# WHAT TO PRODUCE
Each entry that appears below should be restated exactly as it is.
----
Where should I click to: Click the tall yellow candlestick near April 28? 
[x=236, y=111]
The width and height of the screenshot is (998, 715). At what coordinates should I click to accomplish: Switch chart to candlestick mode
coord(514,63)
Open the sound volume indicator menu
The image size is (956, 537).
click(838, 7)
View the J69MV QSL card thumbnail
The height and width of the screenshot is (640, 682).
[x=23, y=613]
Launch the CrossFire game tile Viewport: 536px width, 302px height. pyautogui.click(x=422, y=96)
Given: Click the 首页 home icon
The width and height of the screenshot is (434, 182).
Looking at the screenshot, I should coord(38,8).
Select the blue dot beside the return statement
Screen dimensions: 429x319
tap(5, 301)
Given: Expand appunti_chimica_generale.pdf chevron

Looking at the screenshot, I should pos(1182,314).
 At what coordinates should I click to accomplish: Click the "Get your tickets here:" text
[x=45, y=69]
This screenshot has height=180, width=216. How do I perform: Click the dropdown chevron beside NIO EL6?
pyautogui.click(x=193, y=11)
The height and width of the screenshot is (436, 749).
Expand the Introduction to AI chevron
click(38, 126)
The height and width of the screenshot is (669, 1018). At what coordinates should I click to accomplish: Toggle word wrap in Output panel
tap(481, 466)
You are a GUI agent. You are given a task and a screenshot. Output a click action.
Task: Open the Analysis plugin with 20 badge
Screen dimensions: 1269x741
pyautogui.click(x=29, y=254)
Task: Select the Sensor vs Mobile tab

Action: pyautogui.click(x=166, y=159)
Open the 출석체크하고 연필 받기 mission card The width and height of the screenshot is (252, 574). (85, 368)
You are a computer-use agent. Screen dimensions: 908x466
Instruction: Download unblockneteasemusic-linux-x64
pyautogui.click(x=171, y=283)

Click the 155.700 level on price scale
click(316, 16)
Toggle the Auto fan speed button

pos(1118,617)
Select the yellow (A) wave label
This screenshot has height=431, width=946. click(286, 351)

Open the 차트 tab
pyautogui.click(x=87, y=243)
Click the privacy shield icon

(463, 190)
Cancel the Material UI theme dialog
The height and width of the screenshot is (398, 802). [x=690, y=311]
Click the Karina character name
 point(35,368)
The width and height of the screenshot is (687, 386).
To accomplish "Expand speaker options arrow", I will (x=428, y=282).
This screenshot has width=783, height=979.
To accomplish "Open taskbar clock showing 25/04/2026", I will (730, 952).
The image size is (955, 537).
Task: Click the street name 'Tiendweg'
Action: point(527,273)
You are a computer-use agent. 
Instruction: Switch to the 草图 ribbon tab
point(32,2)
----
# WRITTEN ANSWER
Where should I click to: Click the tall yellow candlestick near April 28? 
[x=236, y=111]
The width and height of the screenshot is (998, 715). At what coordinates should I click to accomplish: Switch chart to candlestick mode
coord(514,63)
Open the sound volume indicator menu
The image size is (956, 537).
click(838, 7)
View the J69MV QSL card thumbnail
The height and width of the screenshot is (640, 682).
[x=23, y=613]
Launch the CrossFire game tile Viewport: 536px width, 302px height. pyautogui.click(x=422, y=96)
Given: Click the 首页 home icon
The width and height of the screenshot is (434, 182).
Looking at the screenshot, I should coord(38,8).
Select the blue dot beside the return statement
Screen dimensions: 429x319
tap(5, 301)
Given: Expand appunti_chimica_generale.pdf chevron

Looking at the screenshot, I should pos(1182,314).
 At what coordinates should I click to accomplish: Click the "Get your tickets here:" text
[x=45, y=69]
This screenshot has height=180, width=216. How do I perform: Click the dropdown chevron beside NIO EL6?
pyautogui.click(x=193, y=11)
The height and width of the screenshot is (436, 749).
Expand the Introduction to AI chevron
click(38, 126)
The height and width of the screenshot is (669, 1018). At what coordinates should I click to accomplish: Toggle word wrap in Output panel
tap(481, 466)
You are a GUI agent. You are given a task and a screenshot. Output a click action.
Task: Open the Analysis plugin with 20 badge
Screen dimensions: 1269x741
pyautogui.click(x=29, y=254)
Task: Select the Sensor vs Mobile tab

Action: pyautogui.click(x=166, y=159)
Open the 출석체크하고 연필 받기 mission card The width and height of the screenshot is (252, 574). (85, 368)
You are a computer-use agent. Screen dimensions: 908x466
Instruction: Download unblockneteasemusic-linux-x64
pyautogui.click(x=171, y=283)

Click the 155.700 level on price scale
click(316, 16)
Toggle the Auto fan speed button

pos(1118,617)
Select the yellow (A) wave label
This screenshot has height=431, width=946. click(286, 351)

Open the 차트 tab
pyautogui.click(x=87, y=243)
Click the privacy shield icon

(463, 190)
Cancel the Material UI theme dialog
The height and width of the screenshot is (398, 802). [x=690, y=311]
Click the Karina character name
 point(35,368)
The width and height of the screenshot is (687, 386).
To accomplish "Expand speaker options arrow", I will (x=428, y=282).
This screenshot has width=783, height=979.
To accomplish "Open taskbar clock showing 25/04/2026", I will (730, 952).
The image size is (955, 537).
Task: Click the street name 'Tiendweg'
Action: point(527,273)
You are a computer-use agent. 
Instruction: Switch to the 草图 ribbon tab
point(32,2)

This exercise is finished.